● **Work instructions**: Among the lines below, restate word for word only those from the line with "HI (388, 2550)" through the line with "Birthday (178, 2462)", with both end lines kept.

● **Extracted records**:
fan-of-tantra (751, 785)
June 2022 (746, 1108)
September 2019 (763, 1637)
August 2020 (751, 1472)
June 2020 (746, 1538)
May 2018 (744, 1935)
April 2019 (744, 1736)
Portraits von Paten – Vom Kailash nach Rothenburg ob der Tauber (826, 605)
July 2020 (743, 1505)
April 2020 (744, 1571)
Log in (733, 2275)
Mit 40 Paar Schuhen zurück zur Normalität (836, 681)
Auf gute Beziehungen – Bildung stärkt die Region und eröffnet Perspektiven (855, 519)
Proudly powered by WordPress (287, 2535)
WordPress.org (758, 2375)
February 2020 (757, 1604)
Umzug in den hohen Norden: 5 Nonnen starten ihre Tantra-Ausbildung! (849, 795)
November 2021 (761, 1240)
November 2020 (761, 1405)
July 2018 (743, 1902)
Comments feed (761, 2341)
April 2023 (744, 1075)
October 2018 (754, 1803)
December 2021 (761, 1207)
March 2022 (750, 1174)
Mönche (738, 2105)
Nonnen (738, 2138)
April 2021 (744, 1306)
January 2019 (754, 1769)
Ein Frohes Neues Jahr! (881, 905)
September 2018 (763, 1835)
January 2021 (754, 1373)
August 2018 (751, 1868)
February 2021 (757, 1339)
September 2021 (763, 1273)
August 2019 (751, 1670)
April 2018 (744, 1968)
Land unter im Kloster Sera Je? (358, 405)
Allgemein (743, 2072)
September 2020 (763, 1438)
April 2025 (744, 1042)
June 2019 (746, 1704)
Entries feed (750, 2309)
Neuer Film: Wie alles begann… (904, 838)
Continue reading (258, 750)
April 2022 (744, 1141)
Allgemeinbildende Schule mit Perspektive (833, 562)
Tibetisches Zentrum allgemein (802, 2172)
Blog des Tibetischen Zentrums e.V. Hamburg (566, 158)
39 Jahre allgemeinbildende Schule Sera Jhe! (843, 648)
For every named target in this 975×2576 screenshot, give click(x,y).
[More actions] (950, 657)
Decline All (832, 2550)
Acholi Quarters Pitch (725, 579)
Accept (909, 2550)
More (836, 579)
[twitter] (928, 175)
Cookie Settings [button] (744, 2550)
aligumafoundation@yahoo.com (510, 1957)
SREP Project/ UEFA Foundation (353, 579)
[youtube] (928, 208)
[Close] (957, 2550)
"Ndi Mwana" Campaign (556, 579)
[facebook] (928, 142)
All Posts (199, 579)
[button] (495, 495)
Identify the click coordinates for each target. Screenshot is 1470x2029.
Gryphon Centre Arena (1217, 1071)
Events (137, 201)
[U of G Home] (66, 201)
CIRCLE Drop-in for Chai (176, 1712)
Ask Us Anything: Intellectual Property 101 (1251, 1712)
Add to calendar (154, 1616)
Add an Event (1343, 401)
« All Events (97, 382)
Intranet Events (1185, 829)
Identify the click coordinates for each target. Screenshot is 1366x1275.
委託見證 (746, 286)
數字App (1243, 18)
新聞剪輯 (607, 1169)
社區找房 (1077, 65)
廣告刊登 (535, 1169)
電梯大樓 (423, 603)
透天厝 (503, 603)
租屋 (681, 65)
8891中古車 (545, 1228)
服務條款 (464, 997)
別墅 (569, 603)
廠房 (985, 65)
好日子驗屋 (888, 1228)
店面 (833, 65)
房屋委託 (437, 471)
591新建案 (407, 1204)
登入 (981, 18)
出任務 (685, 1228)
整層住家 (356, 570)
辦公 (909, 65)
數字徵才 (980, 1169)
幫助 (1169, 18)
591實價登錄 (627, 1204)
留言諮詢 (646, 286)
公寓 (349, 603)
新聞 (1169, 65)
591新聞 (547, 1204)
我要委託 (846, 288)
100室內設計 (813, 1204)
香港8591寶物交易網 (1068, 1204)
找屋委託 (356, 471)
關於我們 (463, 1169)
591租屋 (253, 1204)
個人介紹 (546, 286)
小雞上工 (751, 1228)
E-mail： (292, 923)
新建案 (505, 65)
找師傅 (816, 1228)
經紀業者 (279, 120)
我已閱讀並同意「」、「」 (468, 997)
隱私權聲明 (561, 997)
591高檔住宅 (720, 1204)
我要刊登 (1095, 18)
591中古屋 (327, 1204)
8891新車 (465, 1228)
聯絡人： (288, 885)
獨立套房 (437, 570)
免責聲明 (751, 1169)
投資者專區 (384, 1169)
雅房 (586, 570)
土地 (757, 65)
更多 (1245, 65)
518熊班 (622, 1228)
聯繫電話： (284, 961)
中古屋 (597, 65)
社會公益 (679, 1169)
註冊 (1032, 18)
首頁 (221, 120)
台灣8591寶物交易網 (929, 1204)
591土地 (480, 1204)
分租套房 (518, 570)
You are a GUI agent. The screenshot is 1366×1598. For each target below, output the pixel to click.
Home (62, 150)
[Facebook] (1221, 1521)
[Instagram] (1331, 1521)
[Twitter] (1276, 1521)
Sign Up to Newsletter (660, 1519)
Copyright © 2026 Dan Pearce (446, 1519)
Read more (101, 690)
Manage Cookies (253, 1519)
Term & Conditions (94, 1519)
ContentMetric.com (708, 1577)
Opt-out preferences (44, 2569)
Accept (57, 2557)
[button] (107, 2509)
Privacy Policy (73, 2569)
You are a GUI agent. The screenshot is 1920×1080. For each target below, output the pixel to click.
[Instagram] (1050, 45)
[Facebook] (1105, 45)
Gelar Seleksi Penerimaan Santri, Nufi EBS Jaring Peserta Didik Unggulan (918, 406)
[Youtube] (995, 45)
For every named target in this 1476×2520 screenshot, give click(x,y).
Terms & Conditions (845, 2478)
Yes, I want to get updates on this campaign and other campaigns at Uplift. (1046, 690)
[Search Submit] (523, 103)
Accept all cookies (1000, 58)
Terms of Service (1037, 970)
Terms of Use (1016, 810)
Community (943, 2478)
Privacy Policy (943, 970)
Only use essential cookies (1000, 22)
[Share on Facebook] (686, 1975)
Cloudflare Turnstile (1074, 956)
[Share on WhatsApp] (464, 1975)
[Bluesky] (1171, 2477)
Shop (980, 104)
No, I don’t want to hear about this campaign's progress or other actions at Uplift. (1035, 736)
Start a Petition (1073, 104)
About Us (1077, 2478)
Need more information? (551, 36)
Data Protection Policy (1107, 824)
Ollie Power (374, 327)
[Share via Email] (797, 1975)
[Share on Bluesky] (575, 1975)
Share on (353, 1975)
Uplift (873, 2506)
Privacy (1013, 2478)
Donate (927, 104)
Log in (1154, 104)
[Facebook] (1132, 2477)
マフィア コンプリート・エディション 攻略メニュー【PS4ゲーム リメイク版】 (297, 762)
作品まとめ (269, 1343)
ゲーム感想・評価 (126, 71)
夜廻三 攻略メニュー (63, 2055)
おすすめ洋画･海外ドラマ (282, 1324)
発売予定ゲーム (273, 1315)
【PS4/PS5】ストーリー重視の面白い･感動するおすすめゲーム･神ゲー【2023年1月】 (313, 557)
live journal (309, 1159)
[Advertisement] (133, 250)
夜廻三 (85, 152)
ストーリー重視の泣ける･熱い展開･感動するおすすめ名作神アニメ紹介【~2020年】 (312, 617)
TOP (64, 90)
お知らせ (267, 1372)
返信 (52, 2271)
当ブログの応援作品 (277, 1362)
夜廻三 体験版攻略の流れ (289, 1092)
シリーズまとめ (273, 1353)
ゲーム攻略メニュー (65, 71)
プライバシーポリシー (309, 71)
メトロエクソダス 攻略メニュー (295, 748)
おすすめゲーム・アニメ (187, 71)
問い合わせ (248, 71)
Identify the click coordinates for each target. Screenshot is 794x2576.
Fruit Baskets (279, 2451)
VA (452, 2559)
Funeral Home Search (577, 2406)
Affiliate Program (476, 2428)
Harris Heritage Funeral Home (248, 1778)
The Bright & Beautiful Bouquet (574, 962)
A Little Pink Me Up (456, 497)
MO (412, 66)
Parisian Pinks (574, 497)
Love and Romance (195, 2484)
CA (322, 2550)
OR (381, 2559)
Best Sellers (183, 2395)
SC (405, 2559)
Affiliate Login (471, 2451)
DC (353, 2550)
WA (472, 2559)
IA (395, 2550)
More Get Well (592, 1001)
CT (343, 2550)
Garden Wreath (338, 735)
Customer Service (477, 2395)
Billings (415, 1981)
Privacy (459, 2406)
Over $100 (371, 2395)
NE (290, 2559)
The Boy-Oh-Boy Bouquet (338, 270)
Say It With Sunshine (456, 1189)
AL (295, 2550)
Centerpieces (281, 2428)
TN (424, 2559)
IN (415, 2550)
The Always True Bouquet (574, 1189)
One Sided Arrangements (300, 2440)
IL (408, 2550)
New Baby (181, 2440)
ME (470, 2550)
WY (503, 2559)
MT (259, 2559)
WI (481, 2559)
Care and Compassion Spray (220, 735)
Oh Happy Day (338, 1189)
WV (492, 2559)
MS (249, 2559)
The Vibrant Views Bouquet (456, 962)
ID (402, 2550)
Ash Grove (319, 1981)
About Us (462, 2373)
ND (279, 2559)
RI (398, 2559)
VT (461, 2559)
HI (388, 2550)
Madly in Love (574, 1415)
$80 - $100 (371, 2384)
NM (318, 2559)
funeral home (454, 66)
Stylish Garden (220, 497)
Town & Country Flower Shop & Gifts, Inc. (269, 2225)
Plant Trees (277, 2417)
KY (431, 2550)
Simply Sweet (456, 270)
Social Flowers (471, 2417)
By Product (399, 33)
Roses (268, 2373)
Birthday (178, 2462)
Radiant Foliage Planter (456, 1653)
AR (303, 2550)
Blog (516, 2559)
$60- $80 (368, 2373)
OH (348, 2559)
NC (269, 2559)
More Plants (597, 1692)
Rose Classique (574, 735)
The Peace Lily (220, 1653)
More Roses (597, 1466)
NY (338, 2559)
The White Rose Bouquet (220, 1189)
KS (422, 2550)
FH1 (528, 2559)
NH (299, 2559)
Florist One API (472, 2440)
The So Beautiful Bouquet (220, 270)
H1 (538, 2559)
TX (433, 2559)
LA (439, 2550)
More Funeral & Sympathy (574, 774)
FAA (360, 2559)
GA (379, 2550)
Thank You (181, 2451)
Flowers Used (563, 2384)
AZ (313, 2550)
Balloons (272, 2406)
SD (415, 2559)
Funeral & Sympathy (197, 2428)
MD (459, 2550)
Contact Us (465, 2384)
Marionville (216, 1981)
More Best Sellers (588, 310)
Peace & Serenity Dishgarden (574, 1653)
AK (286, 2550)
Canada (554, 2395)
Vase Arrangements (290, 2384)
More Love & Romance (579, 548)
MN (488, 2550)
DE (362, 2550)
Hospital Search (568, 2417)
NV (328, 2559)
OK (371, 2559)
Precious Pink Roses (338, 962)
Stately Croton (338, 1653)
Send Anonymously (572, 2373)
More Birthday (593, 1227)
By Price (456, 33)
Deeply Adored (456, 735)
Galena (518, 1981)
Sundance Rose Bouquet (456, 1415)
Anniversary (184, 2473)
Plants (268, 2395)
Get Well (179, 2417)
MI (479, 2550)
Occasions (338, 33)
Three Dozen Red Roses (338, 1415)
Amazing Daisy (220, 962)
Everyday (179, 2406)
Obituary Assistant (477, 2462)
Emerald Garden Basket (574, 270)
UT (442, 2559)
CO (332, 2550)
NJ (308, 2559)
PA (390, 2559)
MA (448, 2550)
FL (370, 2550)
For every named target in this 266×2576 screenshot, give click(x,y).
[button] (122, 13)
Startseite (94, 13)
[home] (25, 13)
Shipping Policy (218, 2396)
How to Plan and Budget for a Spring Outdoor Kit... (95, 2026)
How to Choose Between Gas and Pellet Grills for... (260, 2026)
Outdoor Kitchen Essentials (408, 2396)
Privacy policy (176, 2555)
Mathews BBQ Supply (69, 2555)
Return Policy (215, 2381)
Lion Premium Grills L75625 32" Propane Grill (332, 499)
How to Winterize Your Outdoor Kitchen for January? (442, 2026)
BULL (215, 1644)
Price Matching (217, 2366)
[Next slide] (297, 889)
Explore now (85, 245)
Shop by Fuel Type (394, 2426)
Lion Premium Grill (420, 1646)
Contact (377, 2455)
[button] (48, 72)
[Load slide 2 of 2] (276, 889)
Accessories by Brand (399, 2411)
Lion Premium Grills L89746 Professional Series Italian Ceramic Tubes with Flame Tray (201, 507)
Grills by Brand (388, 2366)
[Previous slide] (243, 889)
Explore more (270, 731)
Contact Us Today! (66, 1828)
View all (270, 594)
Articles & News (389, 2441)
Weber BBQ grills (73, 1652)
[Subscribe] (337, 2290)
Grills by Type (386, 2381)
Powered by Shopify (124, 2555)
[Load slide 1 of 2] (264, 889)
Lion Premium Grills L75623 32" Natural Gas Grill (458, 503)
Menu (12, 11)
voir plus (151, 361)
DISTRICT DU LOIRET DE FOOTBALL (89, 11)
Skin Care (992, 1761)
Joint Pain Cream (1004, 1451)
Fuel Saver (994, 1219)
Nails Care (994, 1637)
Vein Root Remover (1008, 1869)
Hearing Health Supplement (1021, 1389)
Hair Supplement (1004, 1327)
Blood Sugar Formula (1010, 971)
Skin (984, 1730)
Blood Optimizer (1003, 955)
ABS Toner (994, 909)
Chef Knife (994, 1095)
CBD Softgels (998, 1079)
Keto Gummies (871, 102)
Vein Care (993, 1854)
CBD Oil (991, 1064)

● **Response to this task**:
HI (388, 2550)
Madly in Love (574, 1415)
$80 - $100 (371, 2384)
NM (318, 2559)
funeral home (454, 66)
Stylish Garden (220, 497)
Town & Country Flower Shop & Gifts, Inc. (269, 2225)
Plant Trees (277, 2417)
KY (431, 2550)
Simply Sweet (456, 270)
Social Flowers (471, 2417)
By Product (399, 33)
Roses (268, 2373)
Birthday (178, 2462)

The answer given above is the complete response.